Whether that mission succeeds could have consequences far beyond DuckDuckGo’s bottom line. DuckDuckGo is operating to some extent in the shadow of Apple, which has already made privacy a core part of its pitch to customers. But DuckDuckGo’s ambition is to provide a suite of protections that are even more extensive and intuitive than Apple’s. And it is offering them to the millions of people who don’t want or can’t afford to use Apple products: Google’s Android operating system accounts for about 50 percent of the mobile market in the US and more than 70 percent worldwide. Perhaps most important, if DuckDuckGo succeeds at bringing simple privacy to the masses, it will mean that the future of privacy might not depend on the relative benevolence of just two corporate overlords.

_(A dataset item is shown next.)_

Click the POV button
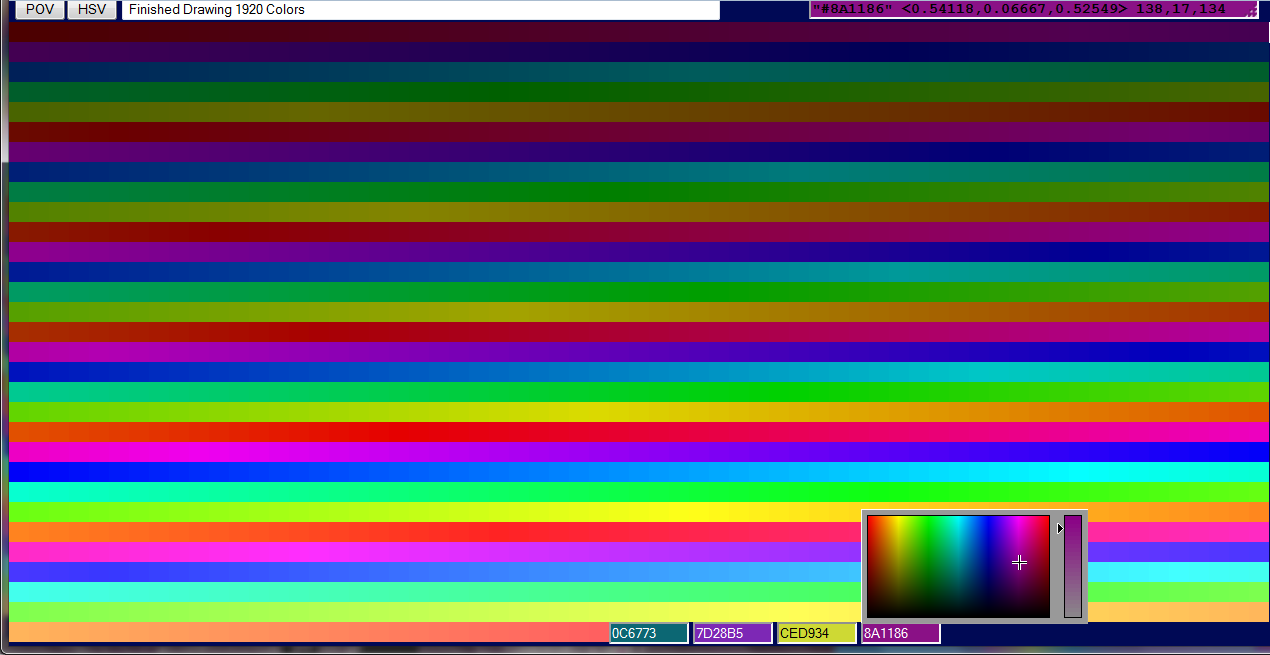Image resolution: width=1270 pixels, height=655 pixels. [x=40, y=10]
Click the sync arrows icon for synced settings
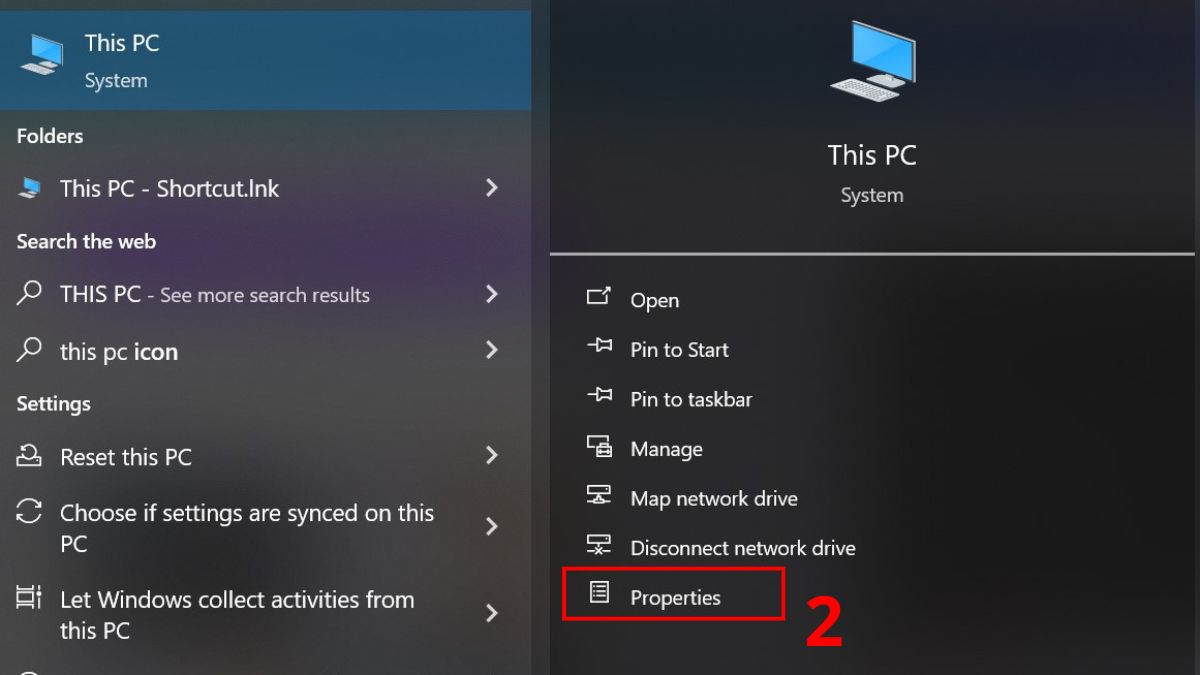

“The only way to compete with Google is not to try to compete on search results,” says Brad Burnham, a partner at Union Square Ventures, which gave DuckDuckGo its first and only Series A funding in 2011. When the upstart launched, Google already controlled 90 percent of the market and was spending billions of dollars, and collecting data on billions of users, to make its product even better. DuckDuckGo, however, “offered something that Google couldn’t offer,” Burnham says: “They offered not to track you. And Google’s entire business model is, obviously, built on the ability to do that, so Google couldn’t respond by saying, ‘OK, we won’t track you either.’”

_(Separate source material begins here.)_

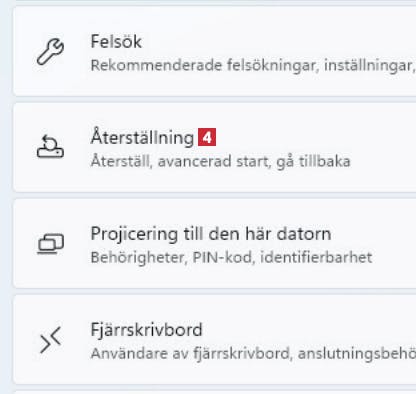Click the wrench icon beside Felsök
The height and width of the screenshot is (394, 416).
coord(50,52)
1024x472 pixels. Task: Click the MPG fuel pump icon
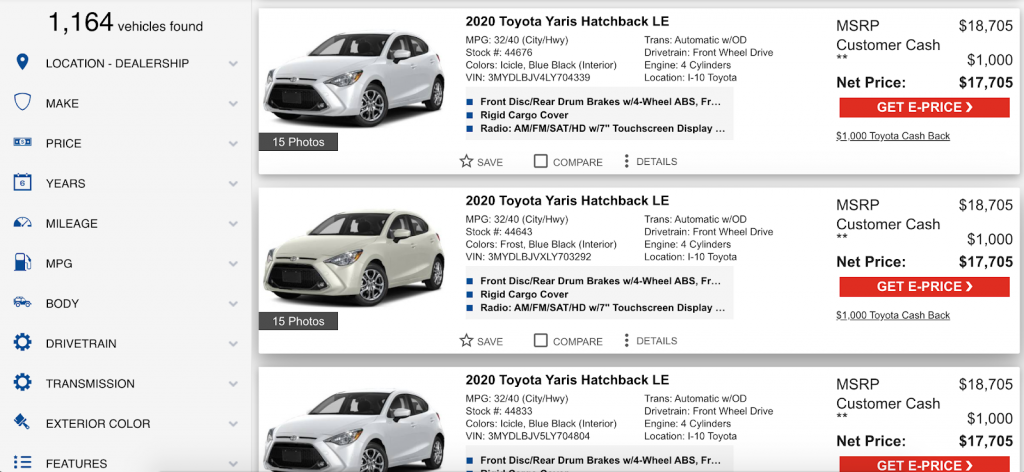coord(22,263)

Like Google Search, DuckDuckGo makes money by selling ads on top of people’s search results. The difference is that while the ads you see when searching on Google are generally targeted to you in part based on your past searches, plus what Google knows about your behavior more broadly, DuckDuckGo’s are purely “contextual”—that is, they are based only on the search term. That’s because DuckDuckGo doesn’t know anything about you. It doesn’t assign you an identifier or keep track of your search history in order to personalize your results.